Ocean Rover is now drilling in Malaysia upgraded to 6500 feet moored capability
Ocean Kokui now renamed Ocean Quest because nobody could pronounce Kokui properly drilling in Gulf of Mexico upgraded to 3500 feet moored capability.
Both have had propulsion removed


----------



## timeout

With respect to Piper Alpha victims, visit your local library and reserve a copy of the Cullen Enquiry, in this publication you will find all too full details of the casualties.
I would ask that you do not do a disservice to the victims memory, by a casual glance through the names, cause of death, and cir***stances in which found, but that you read the full report, it is the very least that we owe them.


----------



## Steve Forber

*Bawden Drilling*

Hi
I was with Bawden Drilling from May 82/83 to around May 88
I started on the Ninian Northern with Bawden and was initially roustabout but then got a promotion to Motorman, I was transferred to Piper Alpha in 1983/84 and my Chief mechanic was old Spike Basovy, and his back to back was Doug brown.
I was transferred to Claymore at my own request worked on Brae A and B, Beatrice and finally ended up on Murchison, in 1987/88 when the piper blew up.
Can't remember too many names, but Doug brown, Ian Piper, Jeff Jones, Tommy Hayes, are a few I think that perished on the alpha, that I knew.
Hope this helps
Steve


----------



## captkenn

My son's Father in Law lost over 50 men on this disaster.

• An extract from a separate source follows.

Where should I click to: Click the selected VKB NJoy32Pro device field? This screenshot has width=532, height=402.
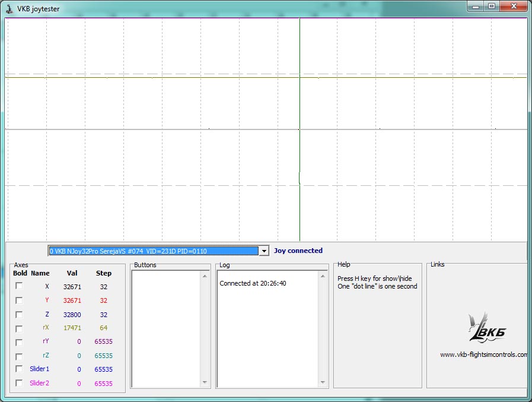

This picture shews the Piper Alpha in her heyday. I once spent over a week on her Waiting on Weather for a chopper after being lifted aboard by basket.


----------



## captkenn

This is the Sedco 706 taken on new Years Day 2000


----------



## Don Matheson

Calorpig

If you are looking for information on the Piper Alpha I would suggest a book by one of the divers on board at the time. "Piper Alpha a survivors story" by Ed Punchard. 
Starts with a list of the lads who perished and ends with the lads who survived. In between he has some interesting points to make and discusses the parts played by the lads trying to get off. Very good but brings it all flooding back to me as I used to be on her and know a lot of the names in both lists.
Steve
Spike Basovy, a legend, and someone I just did my best to avoid. His back to back was Sandy McPherson a great guy to work with. Was a great rig with some wonderful crews. Did you ask for a transfer to get away from Spike?

Don


----------



## rikster

calorpig said:


> hi everyone just looking for info or pics on the following,ocean rover,ocean kokui,pentagon 81,dyvi offshore,bawden drilling,claymore alpha,piper alpha,sedco,db 100,safe holmia,and any info on the names of the crew that perished on piper as had a few friends that worked on her and cannot find a list
> thank you.


Hi, did you manage to source a list of the people of the victims on the Piper Alpha? I too have been searching for a list and have not found one.

Cheers, Rik.


----------



## Don Matheson

Rik

If you are looking for a list of those who survived and those who perished they are included in the book I mentioned on the last post before yours,
The book by Ed Punchard "The Piper Alpha A Survivors Story" will give you some insight into the disaster and the events afterwards. 
I have the book, but as I knew a whole lot of the guys, its a book I read now and again but keep secure as these workmates were important to me.
I also believe that you can source the "Cullen Report" but its a very heavy read. 

Don


----------



## robbiebobs

*piper*

Just want to say how good it is to read that people still have time to remember Piper Alpha. Thank you, my daughter was two and a half when her father was killed on the piper and it at times feels like public grief and private pain.


----------



## celsis

I remember that a guy who lived near me at the time, Dusty Miller, perished. It brought it home to our doorsteps.


----------



## Pat McCardle

captkenn said:


> This is the Sedco 706 taken on new Years Day 2000


Looks like the imaging has been 'adjusted'(EEK)*

Ernie Gibson,(Mud Engineer?) a mate & friend to many in Sunderland, lost in this disaster but remembered by many(Thumb)


----------



## Judd

Spike, there's a memory! I was on the Piper Alpha '78-'80 (roustabout, made up to roiughneck), I remember "Devon Yank" Denis, Suicide Al, Blankety Blank... our crew (Dave Burns, Dean Naylor, Malteser, me, and our crane operator) getting arrested in Aberdeen and spending 2 nights in solitary. Gordon "Aspro" Dow coming ashore and digging up the flowerbeds at Dyce Airport for the dope he buried 2 weeks earlier. As for Spike, my memory of him was throwing his tools off the pipe deck (him not me) but I understand that was a regular occurrence!! My memories of the Piper were good, until July 1988.


----------



## CajunDoll

Was that the Dusty Miller originally from Scotland (Aberdeen, perhaps) that had worked for ODECO previously in Aberdeen and in Brazil? If so, he was a friend of ours and worked for my husband in those locations. We lost touch and I'm wondering if it's the same Dusty Miller?


----------